- Page extract:

• • • • • • •

Careers: Switching Jobs After 50

Making the decision to leave a job or to switch careers entirely is rarely easy. It’s even harder when you’ve been with the same company for over 25 years and you are over 50.

After working for a public utilities company as an executive assistant, Lorraine* (not her real name) decided she needed a change. Sleepless nights, high blood pressure and overall stress just weren’t worth it anymore.

“After talking it over with my husband and coming up with a plan, we realized there are much more important things in life than money,” she says. “I knew I had to do something about it.”

Lorraine had made many friends and business partners over the years, so she knew leaving wasn’t going to be easy. Still, the following day, she handed in her resignation and took early retirement. After many sad goodbyes, she hoped she was on her way to a healthier, happier life.

After taking a few months off, she realized that at age 55, she wasn’t quite ready to leave the working world behind. She and her husband were empty-nesters with two working, full-grown daughters and she wanted to find something to keep her busy, and that sparked her interest.

“I figured at this point in my life, I could stand to be a little picky,” Lorraine says.

Fortunately for her, earning money wasn’t an immediate problem. Her husband, as the GM of sales for a trades company, was still earning an income. They knew they would be ok for a little while, money wise, until she found something she really enjoyed doing.

• • • • • • •

- Information supplied:

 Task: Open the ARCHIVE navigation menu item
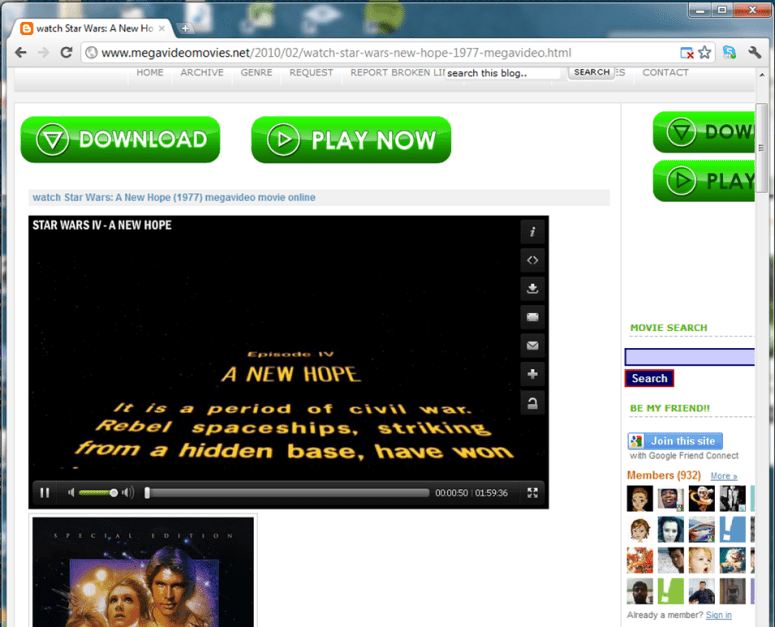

• • • • • • •

- Challenge:
Copy the part of the article on switching jobs after 50 that opens with the words containing "Lorraine had made" and closes with "healthier, happier life.", renaming "resignation" as "notice". Work only from the article on switching jobs after 50, not from the listing.

- Answer to this exercise:
Lorraine had made many friends and business partners over the years, so she knew leaving wasn’t going to be easy. Still, the following day, she handed in her notice and took early retirement. After many sad goodbyes, she hoped she was on her way to a healthier, happier life.